▶ WORK REQUEST: Your job is to report every line of the entries that has "agent".

▶ MATERIAL FOR THE TASK:

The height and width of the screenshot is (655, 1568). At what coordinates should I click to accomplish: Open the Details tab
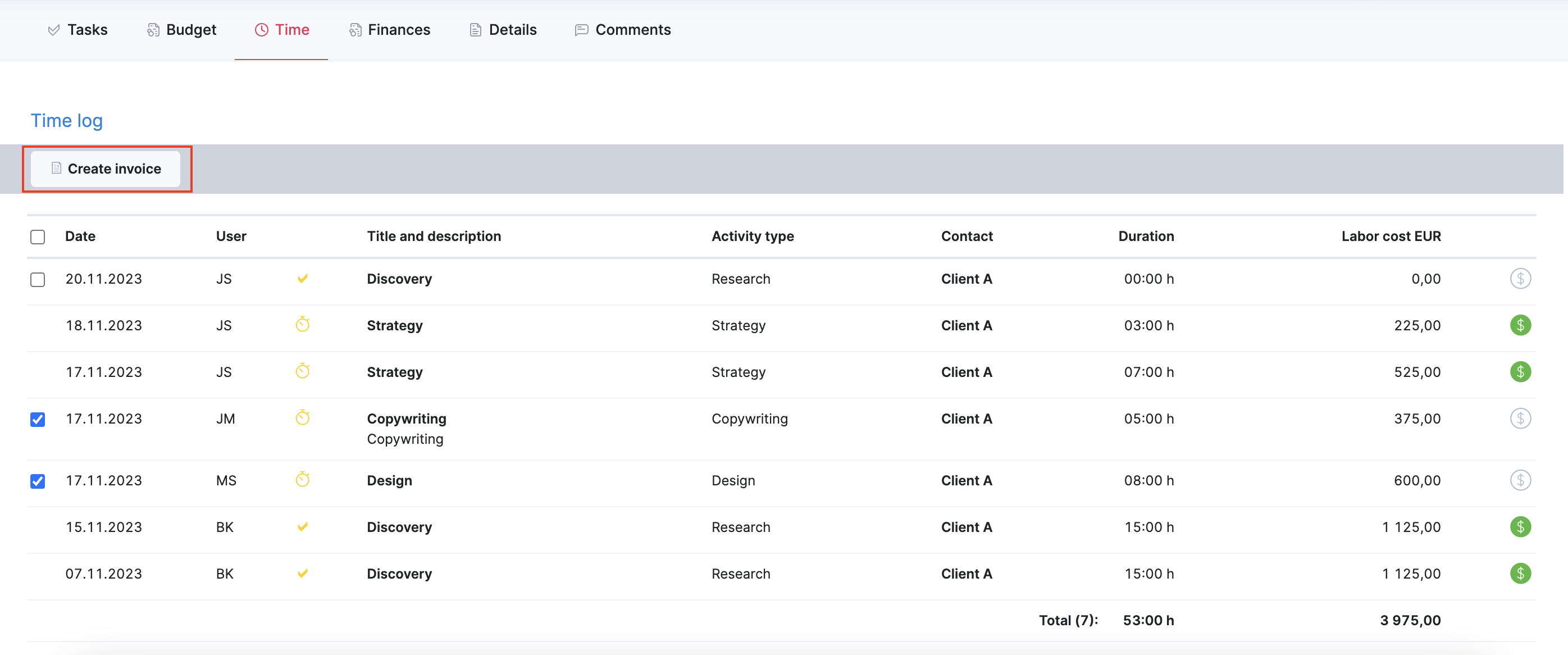(502, 29)
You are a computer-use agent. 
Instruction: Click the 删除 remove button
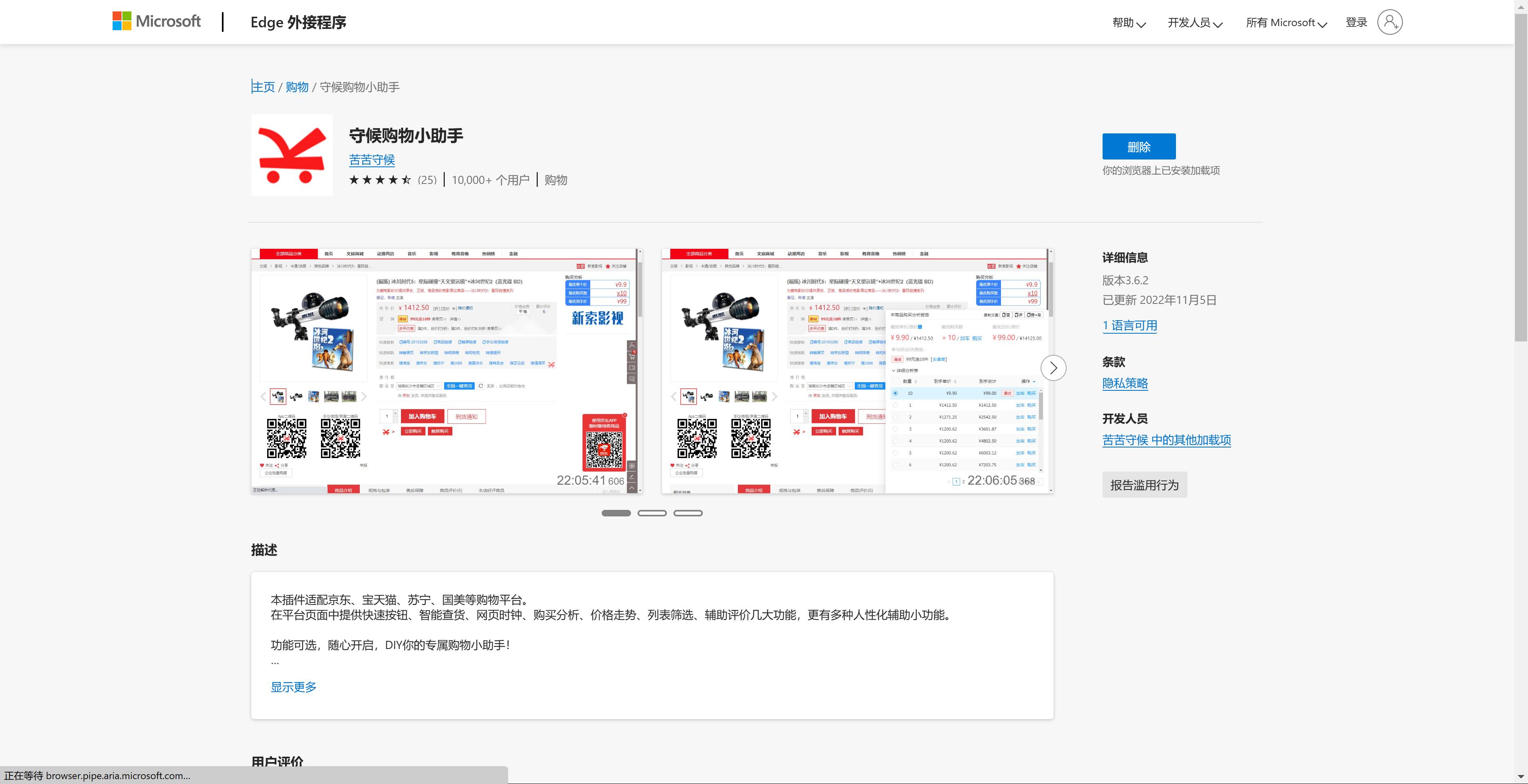[x=1138, y=146]
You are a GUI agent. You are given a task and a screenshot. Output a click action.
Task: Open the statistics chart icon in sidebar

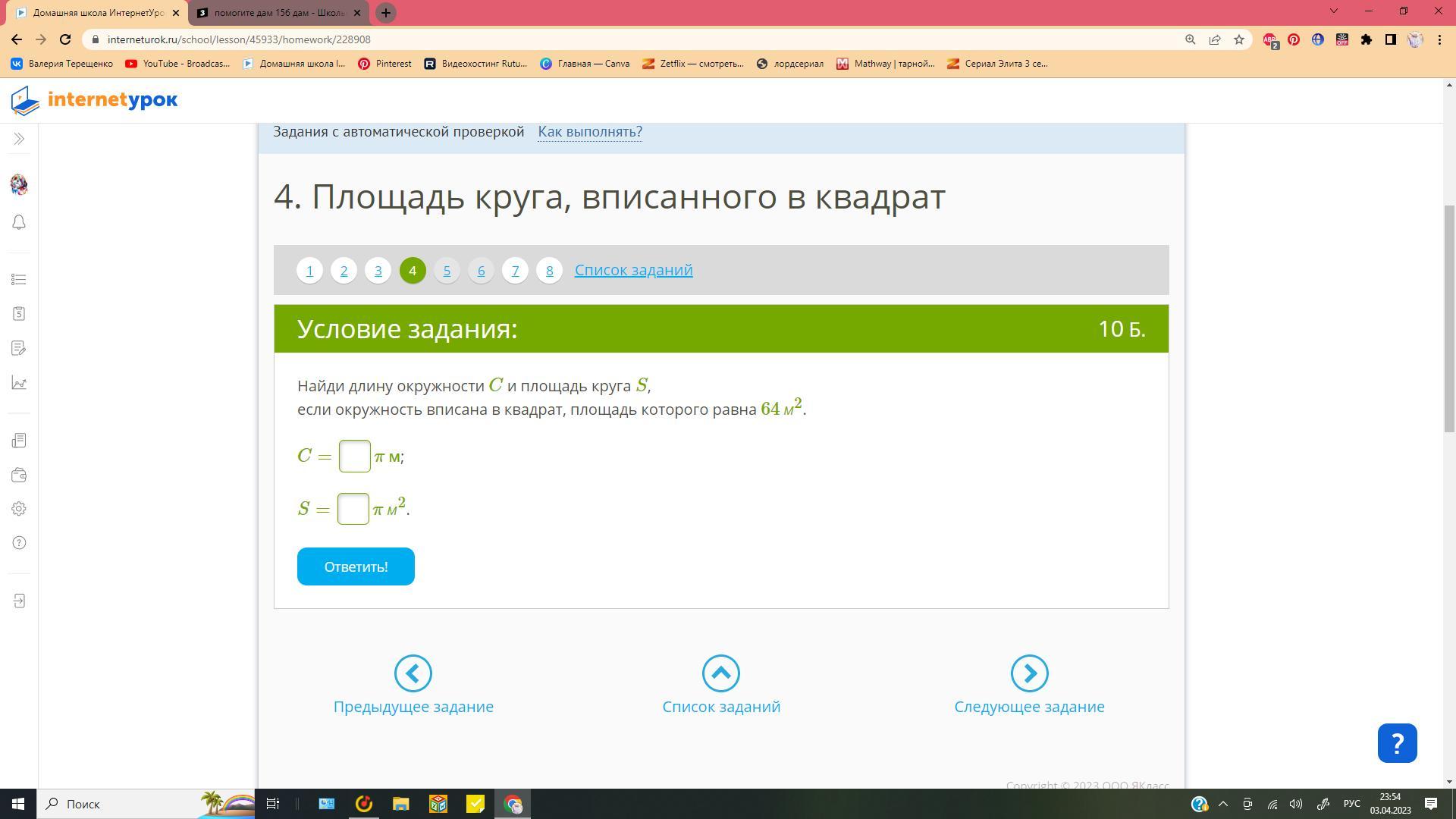click(x=19, y=383)
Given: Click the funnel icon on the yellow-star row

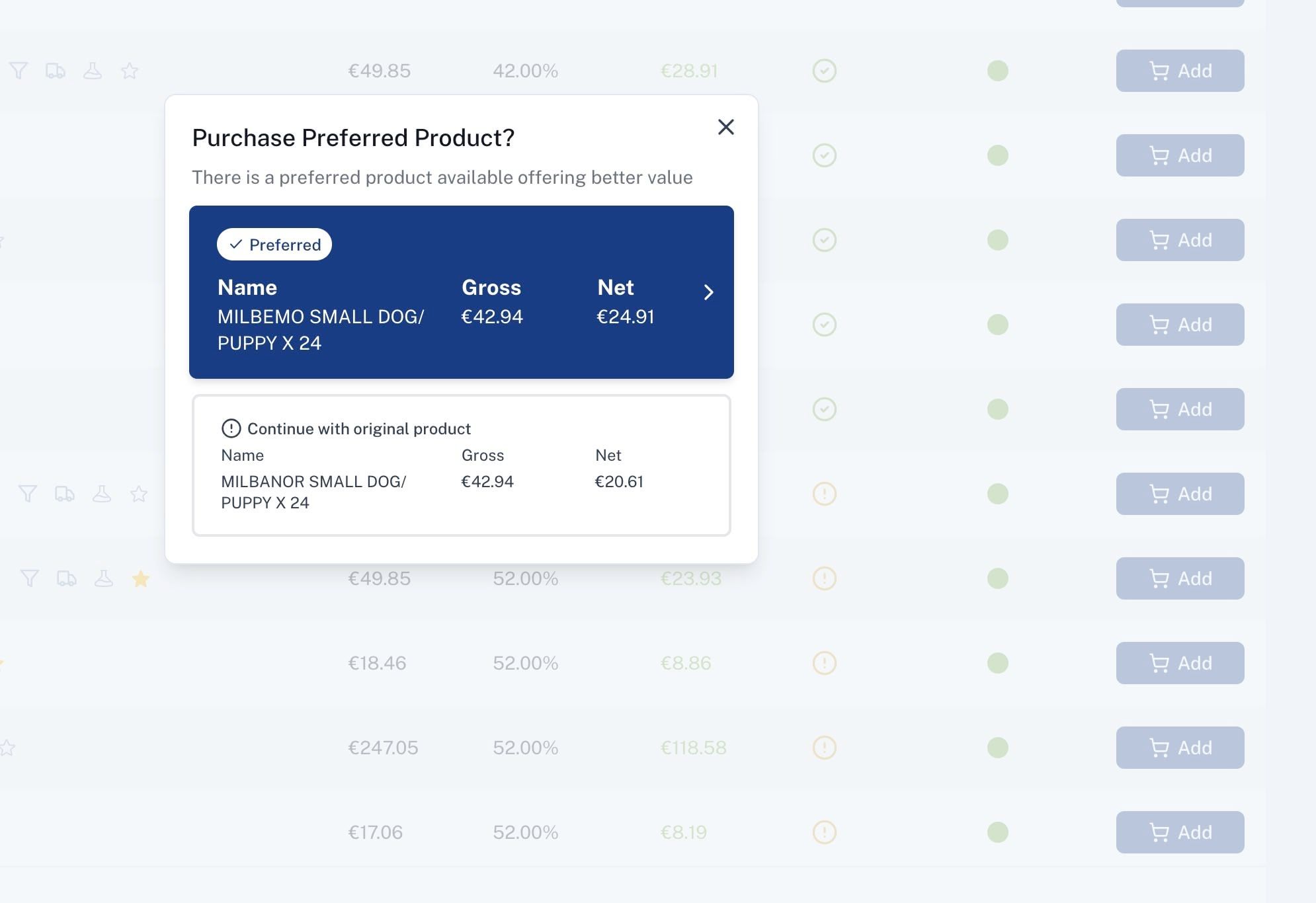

▶ ANSWER FOR THE TASK:
You are a computer-use agent. 
You are a GUI agent. You are given a task and a screenshot. Output a click action.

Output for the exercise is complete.